### WHAT IS NEEDED
Return all lines in the data where the string "computer" can be found.

Source records:
::::::::::

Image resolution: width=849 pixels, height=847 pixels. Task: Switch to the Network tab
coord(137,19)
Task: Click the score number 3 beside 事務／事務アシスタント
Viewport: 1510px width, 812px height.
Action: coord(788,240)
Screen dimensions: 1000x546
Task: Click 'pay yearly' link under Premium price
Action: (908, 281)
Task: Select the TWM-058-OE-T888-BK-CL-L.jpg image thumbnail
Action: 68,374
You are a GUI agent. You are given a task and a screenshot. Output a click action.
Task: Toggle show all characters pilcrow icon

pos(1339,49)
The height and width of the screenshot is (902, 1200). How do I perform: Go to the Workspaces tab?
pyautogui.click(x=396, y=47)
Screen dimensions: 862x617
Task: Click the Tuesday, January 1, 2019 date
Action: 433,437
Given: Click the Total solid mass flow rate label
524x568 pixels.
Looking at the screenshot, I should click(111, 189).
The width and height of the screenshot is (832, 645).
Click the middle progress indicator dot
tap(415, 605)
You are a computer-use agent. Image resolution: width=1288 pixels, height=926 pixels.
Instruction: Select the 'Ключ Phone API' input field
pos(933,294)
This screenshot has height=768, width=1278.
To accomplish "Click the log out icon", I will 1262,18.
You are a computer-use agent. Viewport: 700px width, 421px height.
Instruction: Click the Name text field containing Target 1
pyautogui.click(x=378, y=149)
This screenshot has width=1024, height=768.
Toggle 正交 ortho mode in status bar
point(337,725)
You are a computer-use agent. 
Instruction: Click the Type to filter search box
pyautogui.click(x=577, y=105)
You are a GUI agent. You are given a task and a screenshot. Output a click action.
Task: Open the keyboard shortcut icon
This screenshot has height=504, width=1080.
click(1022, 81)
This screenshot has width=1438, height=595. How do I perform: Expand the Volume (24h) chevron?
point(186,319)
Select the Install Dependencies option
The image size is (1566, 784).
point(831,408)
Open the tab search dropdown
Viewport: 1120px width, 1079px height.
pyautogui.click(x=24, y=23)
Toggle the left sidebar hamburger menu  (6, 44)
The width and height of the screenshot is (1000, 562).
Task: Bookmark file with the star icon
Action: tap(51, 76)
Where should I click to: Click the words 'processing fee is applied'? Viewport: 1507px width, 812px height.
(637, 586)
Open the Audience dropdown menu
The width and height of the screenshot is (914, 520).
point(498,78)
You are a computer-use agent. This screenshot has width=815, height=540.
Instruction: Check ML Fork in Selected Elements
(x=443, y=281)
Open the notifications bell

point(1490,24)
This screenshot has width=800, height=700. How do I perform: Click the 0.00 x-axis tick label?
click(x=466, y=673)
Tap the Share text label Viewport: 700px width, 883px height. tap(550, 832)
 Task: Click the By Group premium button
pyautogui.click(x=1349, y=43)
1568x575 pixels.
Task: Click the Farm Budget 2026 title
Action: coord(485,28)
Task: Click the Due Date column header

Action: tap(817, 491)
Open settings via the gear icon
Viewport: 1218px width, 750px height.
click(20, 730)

::::::::::

### WRITTEN SOLUTION
You are a computer-use agent. Image resolution: width=1288 pixels, height=926 pixels.
You are a computer-use agent. Viewport: 700px width, 421px height.
You are a computer-use agent. 
You are a computer-use agent. This screenshot has width=815, height=540.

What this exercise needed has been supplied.